Install Veeam Agent for Linux 4.0


In this page, you can find an explanation of how to install and use Veeam Agent for Linux 4.0.

Table of contents

  1. Prerequisites:
  2. To install Veeam Agent for Linux, you need:
  3. Managing Package Dependencies
    1. Installing dkms in openSUSE / SLES
  4. Upgrading Veeam Agent for Linux
    1. Upgrading Veeam Agent for Linux in CentOS / RHEL
    2. Upgrading Veeam Agent for Linux in Fedora / Oracle Linux
    3. Upgrading Veeam Agent for Linux in openSUSE
    4. Upgrading Veeam Agent for Linux in SLES 11 SP4
    5. Upgrading Veeam Agent for Linux in SLES 12 SP1 – SLES 15 SP1
    6. Upgrading Veeam Agent for Linux in Debian / Ubuntu
  5. Granting Permissions to Users
  6. Installing Product License
  7. Configuring Advanced Settings
    1. HTTP Proxy Settings
    2. Uninstalling Veeam Agent for Linux

Prerequisites:

The computer on which you plan to install Veeam Agent for for Linux 4.0 must satisfy system requirements.

To install Veeam Agent for Linux software packages, you must use the root account or any user account that has super user root privileges on the computer where you plan to install the product.

Veeam Agent for Linux software packages have the following dependencies:

lvm2 — required by the veeamconfig package to support operations with LVM volumes.

dkms — required by the veeamsnap package for building the kernel module for Veeam Agent for Linux Driver.

These dependencies do not apply to CentOS, RHEL and SLES distributions. For these distributions, there is no need to build the veeamsnap kernel module with DKMS. Instead, you can install it from a pre-built binary package provided by Veeam. To learn more, see Installing Veeam Agent for Linux.

To install Veeam Agent for Linux, you need:

Download the Veeam software repository installation package (veeam-release) from the Veeam Download page, and save the downloaded package on the computer where you plan to install the product.

Navigate to the directory where you have saved the veeam-release package and install the package with the following commands:

For CentOS / RHEL / Oracle Linux / Fedora

rpm -ivh ./veeam-release* && yum check-update

For openSUSE / SLES

zypper in ./veeam-release* && zypper refresh

For Debian / Ubuntu

dpkg -i ./veeam-release* && apt-get update

Install Veeam Agent for Linux packages from the Veeam software repository. To install Veeam Agent for Linux, you can use a package manager of your choice that works with software packages in your Linux distribution. For example, use the following commands:

For CentOS / RHEL / Fedora

yum install veeam

For Oracle Linux

yum install veeamsnap
yum install veeam

For openSUSE Tumbleweed

zypper in veeam

For openSUSE Leap 15.1

zypper in veeamsnap-kmp-default
zypper in veeam

For SLES with Default kernel

zypper in veeamsnap-kmp-default
zypper in veeam

For SLES with Trace kernel

zypper in veeamsnap-kmp-trace
zypper in veeam

For SLES with Xen kernel

zypper in veeamsnap-kmp-xen
zypper in veeam

For SLES with PAE kernel

zypper in veeamsnap-kmp-pae
zypper in veeam

For Debian / Ubuntu

apt-get install veeam

Managing Package Dependencies

The dkms package is not present in default repositories for some Linux distributions. You should obtain it from third-party repositories:

EPEL repository (for CentOS / RHEL / Oracle Linux / Fedora)

[WORK TO DO]:
1. Reproduce everything from "Veeam Agent for Linux software packages have" down to "with LVM volumes." in the Veeam Agent installation guide.
2. Write the next part of the Veeam Agent installation guide, picking up after its last line.

[SUPPLIED MATERIAL]:
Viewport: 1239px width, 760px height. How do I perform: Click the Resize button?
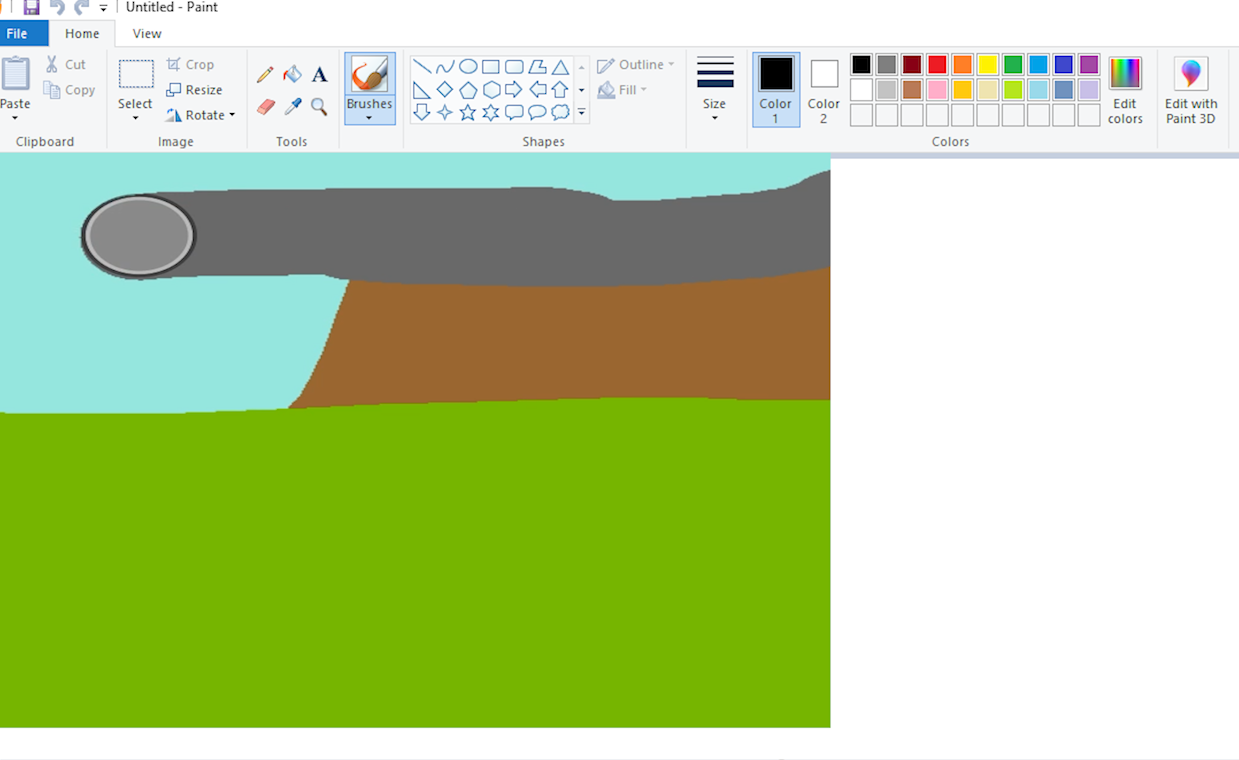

[EXPECTED RESULTS]:
1.
Veeam Agent for Linux software packages have the following dependencies:

lvm2 — required by the veeamconfig package to support operations with LVM volumes.

2.
Packman repository (for openSUSE / SLES).

Extended kernels, such as kernel-pae, kernel-uek and other, require appropriate kernel-devel packages to be installed, for example, kernel-pae-devel, kernel-uek-devel, and so on.

Version of the kernel-devel package must match your current kernel version. To check your current kernel version, run the uname -r command.

[For RHEL and derivatives] If the yum package manager installs packages that do not match your current kernel version, you should either update your system or fetch older versions of the required packages from the CentOS Vault repository.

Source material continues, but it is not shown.